Our researchers were among the first to see the devastating extent of mass coral bleaching on the Reef in both 2016 and again early this year.
However, during a field survey this month the coral bleaching response team with AIMS coral biologist Dr Neal Cantin and project team leader Dr Line Bay, were surprised to discover early signs of new life.
Dr Cantin said they had returned to assess the mortality and survivorship from the central sector of the Great Barrier Reef.
“We travelled to 14 reefs between Townsville and Cairns, including Fitzroy Island where we saw surviving coral producing eggs, which was not expected at all,” Dr Cantin said.
“Previous studies have shown a two to three year delay in reproduction after severe bleaching but at most of the reefs we are finding colonies of Acropora [branching hard coral] colonies with early signs of egg development in shallow waters, 3m to 6m deep.”

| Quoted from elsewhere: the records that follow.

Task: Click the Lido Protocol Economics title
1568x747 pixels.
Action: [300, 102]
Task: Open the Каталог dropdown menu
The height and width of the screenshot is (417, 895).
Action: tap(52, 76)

AIMS researchers taking biopsy samples from massive Porites corals at Rib Reef off Townsville to understand their susceptibility and recovery from bleaching. Image: Christopher Brunner
Dr Bay said samples taken from six coral species across inshore and offshore environments would help them understand how water quality may also affect bleaching susceptibility and recovery. While the data remains to be analysed, the team had observed significant recovery, particularly on the inshore reefs.
“The majority of coral colonies on the inshore reefs have regained their colour and the growth of some colonies was so good they had overgrown our original research tags,” Dr Bay said
But she said the news was not all good.
“Some of the more sensitive corals are now rare even in areas where they had been abundant in March,” Dr Bay said.
Dr Cantin said fertilisation of the tiny eggs happens during the annual spawning event, which is due on the full moon of December 5, and the AIMS research team would test whether the eggs are able to be fertilised.
“There is concern the eggs may not be able to successfully fertilise and develop into coral larvae,” Dr Cantin said.
“The eggs are now white, and just before the spawning event they should turn pink when they are preparing for the spawning.”
Dr Cantin said each coral could produce eight to 12 eggs per polyp in colonies of thousands of connected polyps.